• **Brief**: Copy the records below verbatim, from the line containing "Open the Tools menu in editor" through the line containing "Select the Customization", both included.

• **Raw data**:
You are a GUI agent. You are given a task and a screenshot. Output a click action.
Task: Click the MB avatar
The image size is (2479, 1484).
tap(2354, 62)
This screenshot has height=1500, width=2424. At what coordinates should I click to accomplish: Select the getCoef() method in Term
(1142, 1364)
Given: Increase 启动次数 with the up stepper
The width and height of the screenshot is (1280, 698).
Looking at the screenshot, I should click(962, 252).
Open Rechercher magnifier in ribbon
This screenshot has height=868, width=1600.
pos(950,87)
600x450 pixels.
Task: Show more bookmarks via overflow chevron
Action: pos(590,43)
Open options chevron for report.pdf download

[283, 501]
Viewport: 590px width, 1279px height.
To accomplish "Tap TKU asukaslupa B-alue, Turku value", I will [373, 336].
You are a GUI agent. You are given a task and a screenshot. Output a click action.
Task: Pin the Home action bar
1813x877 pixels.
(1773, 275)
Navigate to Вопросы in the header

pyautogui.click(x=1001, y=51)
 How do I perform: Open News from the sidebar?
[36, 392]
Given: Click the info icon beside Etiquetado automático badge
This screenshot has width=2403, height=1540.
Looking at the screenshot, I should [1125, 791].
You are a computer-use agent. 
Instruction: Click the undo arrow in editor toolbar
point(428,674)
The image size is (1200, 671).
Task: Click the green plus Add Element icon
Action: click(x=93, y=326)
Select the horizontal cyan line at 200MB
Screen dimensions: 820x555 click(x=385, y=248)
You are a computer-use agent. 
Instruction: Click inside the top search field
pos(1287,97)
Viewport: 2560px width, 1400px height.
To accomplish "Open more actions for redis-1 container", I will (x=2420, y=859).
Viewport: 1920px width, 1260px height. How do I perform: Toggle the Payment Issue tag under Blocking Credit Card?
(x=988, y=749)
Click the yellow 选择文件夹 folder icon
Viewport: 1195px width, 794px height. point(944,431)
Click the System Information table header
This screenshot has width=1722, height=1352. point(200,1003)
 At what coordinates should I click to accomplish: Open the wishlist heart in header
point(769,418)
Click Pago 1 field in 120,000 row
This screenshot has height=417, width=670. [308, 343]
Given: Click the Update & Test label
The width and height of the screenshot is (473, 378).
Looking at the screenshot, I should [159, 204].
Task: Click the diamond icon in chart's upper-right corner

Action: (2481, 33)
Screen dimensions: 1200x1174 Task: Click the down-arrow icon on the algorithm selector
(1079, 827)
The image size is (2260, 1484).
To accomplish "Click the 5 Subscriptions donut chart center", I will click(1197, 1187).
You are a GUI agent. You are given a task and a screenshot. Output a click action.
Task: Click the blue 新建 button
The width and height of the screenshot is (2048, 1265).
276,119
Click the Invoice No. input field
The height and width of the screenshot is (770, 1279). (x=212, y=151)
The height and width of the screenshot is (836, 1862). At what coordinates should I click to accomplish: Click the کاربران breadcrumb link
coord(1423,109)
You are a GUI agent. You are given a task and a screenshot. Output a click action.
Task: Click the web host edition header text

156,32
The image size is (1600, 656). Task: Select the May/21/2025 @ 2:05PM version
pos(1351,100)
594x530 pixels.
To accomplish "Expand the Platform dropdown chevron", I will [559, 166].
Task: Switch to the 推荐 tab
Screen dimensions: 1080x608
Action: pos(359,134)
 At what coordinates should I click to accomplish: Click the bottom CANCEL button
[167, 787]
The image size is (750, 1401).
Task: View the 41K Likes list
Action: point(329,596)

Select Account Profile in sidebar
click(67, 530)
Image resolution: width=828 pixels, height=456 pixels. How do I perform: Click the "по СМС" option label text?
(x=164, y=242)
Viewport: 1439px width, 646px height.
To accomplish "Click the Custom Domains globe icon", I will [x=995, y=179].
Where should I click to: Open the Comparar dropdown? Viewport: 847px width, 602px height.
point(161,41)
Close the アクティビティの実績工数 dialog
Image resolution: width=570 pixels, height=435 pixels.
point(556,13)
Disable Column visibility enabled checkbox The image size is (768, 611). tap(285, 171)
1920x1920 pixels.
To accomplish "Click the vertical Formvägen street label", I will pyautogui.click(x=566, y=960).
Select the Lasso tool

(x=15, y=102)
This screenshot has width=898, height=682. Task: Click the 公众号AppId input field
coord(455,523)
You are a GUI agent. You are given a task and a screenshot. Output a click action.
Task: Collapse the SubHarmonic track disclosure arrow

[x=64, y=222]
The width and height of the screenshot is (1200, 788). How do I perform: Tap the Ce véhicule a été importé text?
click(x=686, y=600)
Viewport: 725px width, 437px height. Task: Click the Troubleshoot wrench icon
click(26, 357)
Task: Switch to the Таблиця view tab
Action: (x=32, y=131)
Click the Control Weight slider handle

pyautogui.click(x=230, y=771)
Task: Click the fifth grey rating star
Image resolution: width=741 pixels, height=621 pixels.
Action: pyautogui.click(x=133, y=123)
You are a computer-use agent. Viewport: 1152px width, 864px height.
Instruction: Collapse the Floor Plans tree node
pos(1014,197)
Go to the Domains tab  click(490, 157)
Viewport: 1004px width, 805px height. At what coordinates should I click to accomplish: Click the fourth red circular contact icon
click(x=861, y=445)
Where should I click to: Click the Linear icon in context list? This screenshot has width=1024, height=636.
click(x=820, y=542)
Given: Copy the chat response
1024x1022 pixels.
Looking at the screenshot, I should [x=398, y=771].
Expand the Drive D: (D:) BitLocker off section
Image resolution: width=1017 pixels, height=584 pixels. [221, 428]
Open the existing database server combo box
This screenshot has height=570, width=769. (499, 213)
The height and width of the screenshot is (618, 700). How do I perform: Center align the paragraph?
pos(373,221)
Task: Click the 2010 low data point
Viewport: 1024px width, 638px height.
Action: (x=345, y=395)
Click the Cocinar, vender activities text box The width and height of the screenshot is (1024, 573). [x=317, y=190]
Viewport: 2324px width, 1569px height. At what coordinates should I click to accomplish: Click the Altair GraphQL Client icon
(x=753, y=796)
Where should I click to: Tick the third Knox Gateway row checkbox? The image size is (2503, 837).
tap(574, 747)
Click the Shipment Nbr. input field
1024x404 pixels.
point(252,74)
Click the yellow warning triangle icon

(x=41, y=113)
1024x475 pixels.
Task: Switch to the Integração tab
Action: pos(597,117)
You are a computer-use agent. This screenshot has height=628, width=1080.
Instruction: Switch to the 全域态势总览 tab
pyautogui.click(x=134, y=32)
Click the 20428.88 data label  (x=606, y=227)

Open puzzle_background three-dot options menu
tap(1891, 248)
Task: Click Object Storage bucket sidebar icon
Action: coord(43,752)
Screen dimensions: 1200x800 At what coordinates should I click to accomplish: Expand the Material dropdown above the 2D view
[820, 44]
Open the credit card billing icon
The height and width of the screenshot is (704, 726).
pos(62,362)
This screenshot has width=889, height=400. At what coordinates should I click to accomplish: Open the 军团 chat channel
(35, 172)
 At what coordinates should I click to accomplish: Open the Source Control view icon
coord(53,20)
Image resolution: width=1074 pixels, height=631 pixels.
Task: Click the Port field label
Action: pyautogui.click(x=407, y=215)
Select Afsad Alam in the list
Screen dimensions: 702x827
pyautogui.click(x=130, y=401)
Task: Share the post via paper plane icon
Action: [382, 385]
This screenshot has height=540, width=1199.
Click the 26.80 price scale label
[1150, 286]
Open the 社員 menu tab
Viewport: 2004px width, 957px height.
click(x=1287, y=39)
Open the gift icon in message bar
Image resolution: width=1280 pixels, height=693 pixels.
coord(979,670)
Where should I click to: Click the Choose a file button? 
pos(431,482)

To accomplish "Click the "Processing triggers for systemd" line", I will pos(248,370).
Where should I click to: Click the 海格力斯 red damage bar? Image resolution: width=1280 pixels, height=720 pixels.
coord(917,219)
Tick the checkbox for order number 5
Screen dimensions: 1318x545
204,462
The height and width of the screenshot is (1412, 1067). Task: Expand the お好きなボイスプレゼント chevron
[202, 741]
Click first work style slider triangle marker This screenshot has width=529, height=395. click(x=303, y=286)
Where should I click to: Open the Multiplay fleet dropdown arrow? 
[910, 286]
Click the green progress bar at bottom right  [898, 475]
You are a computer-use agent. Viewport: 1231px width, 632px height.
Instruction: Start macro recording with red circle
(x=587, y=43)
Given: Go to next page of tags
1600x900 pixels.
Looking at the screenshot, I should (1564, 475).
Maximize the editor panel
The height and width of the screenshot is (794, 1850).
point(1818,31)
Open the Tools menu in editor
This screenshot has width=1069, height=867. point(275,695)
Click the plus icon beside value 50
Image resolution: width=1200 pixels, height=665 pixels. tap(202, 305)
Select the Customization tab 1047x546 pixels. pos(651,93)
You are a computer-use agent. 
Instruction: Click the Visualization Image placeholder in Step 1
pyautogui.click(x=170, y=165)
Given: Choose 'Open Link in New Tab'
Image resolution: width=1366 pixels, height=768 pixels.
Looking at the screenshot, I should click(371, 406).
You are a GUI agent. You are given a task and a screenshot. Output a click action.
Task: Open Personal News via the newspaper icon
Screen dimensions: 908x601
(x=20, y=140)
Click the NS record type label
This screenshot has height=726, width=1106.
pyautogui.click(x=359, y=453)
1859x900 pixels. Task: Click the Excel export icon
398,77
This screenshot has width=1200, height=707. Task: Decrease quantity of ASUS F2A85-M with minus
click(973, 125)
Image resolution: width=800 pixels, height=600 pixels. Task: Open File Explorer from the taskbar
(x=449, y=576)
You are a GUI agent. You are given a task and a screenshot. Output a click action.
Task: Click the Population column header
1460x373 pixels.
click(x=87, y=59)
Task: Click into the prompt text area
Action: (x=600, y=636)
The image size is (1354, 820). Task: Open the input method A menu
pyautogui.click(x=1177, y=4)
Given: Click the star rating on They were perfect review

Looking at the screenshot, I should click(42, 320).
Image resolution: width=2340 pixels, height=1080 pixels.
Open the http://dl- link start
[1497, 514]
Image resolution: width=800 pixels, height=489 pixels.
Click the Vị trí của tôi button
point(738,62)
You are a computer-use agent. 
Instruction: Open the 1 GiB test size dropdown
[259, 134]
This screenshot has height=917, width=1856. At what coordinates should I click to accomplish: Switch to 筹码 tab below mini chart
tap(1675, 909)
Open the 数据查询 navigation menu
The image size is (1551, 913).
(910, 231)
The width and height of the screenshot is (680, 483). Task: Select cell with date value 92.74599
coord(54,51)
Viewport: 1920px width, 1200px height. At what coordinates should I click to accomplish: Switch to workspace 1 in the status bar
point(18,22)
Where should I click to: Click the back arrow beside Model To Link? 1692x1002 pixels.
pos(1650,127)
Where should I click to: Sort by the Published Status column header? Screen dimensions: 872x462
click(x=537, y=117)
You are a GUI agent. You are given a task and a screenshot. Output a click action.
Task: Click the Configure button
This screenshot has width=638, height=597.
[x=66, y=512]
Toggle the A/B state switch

• **Written reply**:
Open the Tools menu in editor
This screenshot has width=1069, height=867. point(275,695)
Click the plus icon beside value 50
Image resolution: width=1200 pixels, height=665 pixels. tap(202, 305)
Select the Customization tab 1047x546 pixels. pos(651,93)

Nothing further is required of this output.